To do :: Your output should be the lines below from the one holding "Open the blend mode dropdown showing 正常" through the one holding "Viewport: 662px width, 455px height.", transcribed exactly, with no pictures.

Supplied material ::
○ ○ ○ ○ ○

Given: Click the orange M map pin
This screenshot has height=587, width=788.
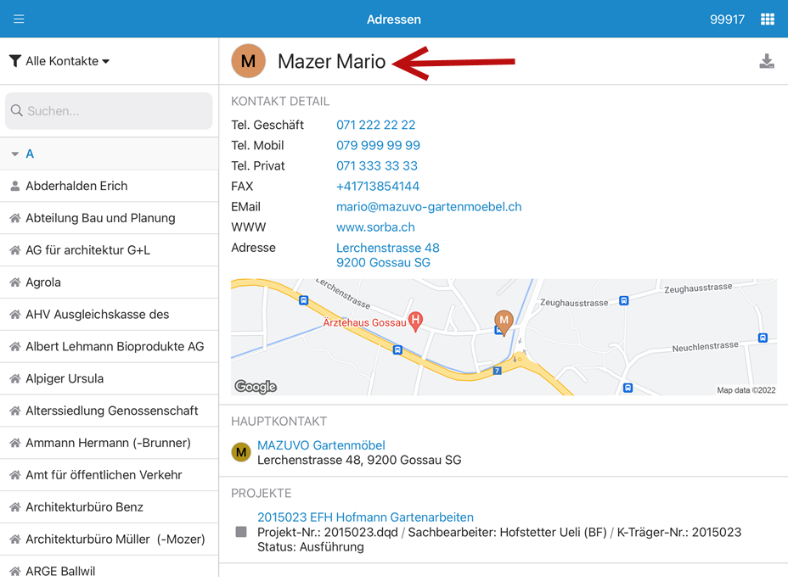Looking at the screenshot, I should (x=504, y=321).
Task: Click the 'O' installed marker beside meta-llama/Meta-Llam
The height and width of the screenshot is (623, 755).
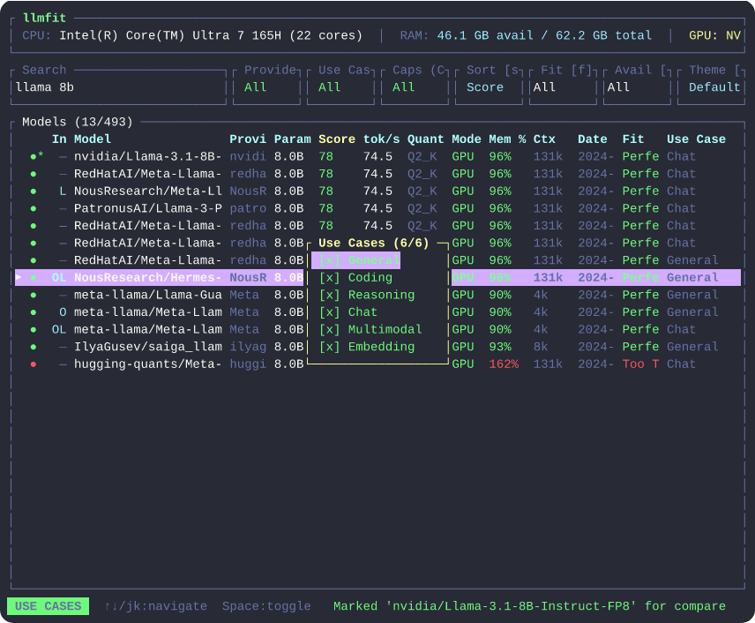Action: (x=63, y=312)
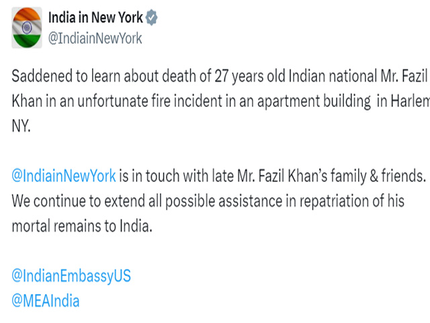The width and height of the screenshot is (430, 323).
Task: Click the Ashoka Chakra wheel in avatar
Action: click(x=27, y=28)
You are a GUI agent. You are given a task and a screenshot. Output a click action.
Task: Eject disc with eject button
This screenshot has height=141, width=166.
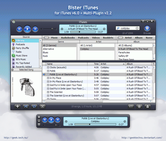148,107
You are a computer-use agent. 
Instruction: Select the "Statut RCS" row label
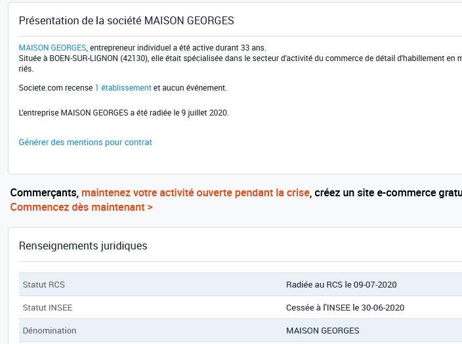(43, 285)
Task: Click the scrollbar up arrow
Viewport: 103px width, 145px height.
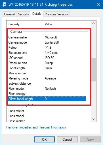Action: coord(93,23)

○ ○ ○ ○ ○

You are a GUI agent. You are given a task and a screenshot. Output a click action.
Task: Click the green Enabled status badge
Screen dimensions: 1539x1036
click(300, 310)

○ ○ ○ ○ ○

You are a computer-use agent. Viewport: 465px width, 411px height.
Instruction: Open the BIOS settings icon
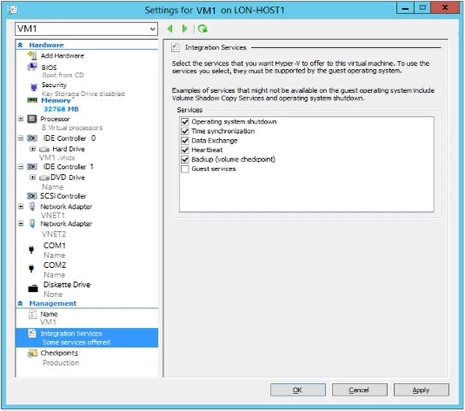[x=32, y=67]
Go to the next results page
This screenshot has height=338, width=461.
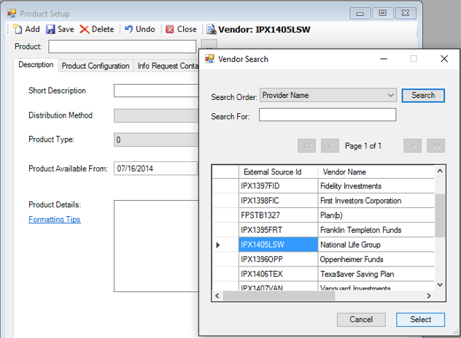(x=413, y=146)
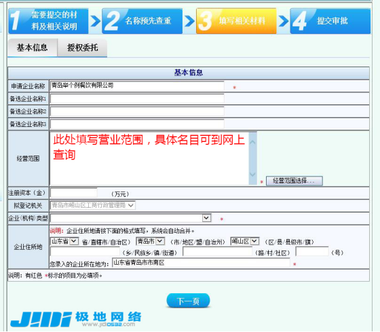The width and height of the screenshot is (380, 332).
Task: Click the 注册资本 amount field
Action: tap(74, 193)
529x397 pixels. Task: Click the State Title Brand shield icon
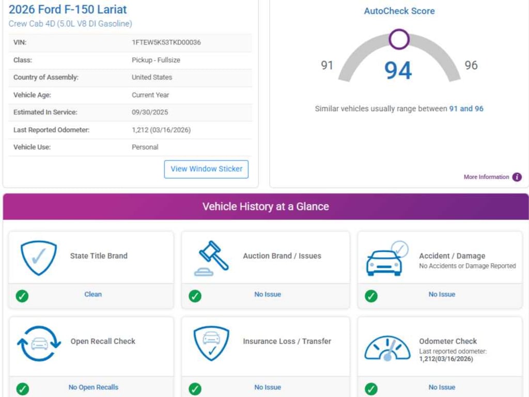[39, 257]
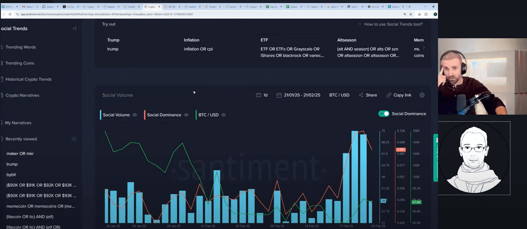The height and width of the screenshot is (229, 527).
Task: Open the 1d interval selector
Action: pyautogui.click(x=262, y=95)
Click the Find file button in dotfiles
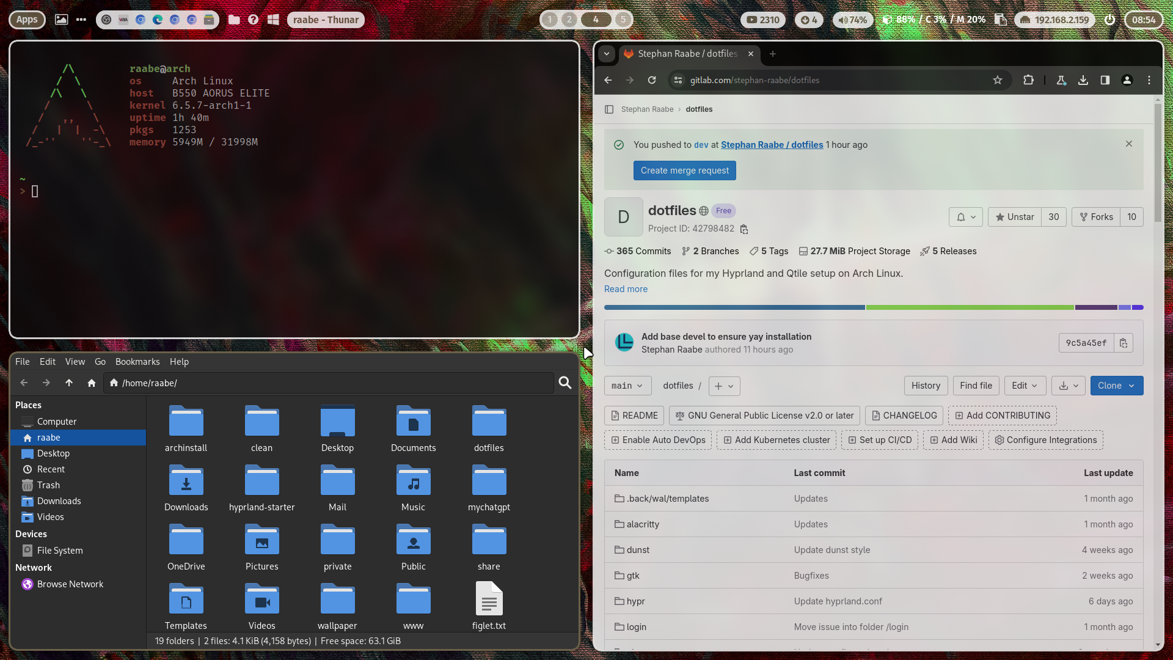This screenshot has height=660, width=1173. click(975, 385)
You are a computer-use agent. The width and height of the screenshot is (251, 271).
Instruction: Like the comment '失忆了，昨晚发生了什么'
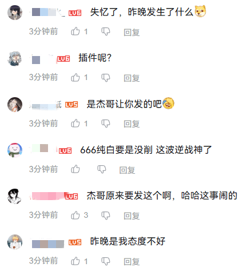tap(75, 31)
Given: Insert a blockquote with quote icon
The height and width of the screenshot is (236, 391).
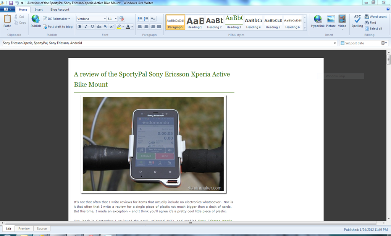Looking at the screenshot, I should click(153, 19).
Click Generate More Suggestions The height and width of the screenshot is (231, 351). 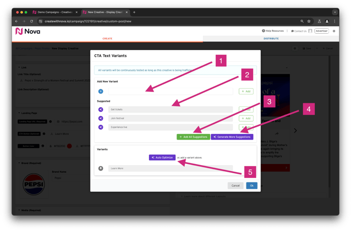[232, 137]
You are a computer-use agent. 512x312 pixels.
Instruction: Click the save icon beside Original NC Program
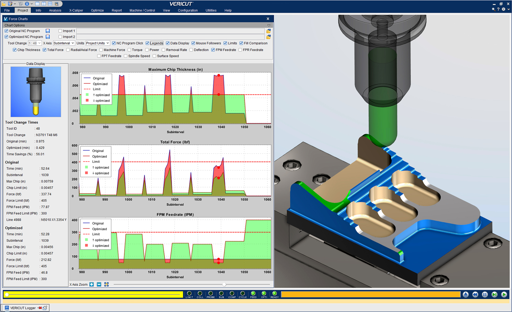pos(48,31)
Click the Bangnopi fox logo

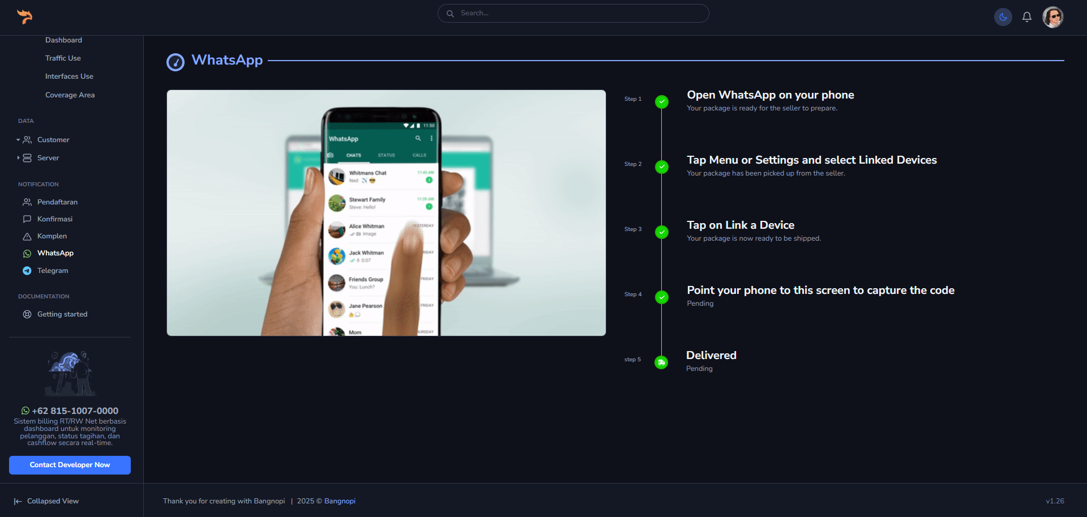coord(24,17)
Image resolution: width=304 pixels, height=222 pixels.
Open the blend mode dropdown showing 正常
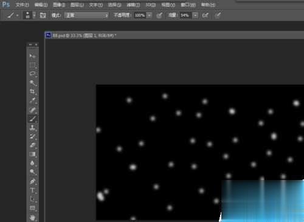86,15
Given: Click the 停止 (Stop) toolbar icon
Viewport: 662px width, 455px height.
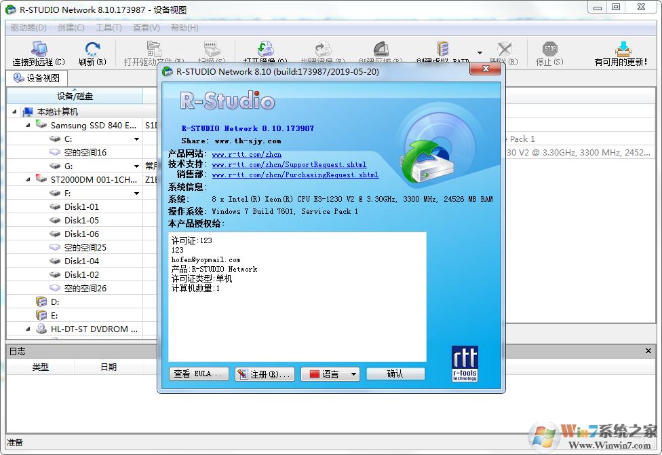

○ ○ ○ ○ ○

Solution for this problem ::
Open the blend mode dropdown showing 正常
86,15
Given: Click the 停止 (Stop) toolbar icon
Viewport: 662px width, 455px height.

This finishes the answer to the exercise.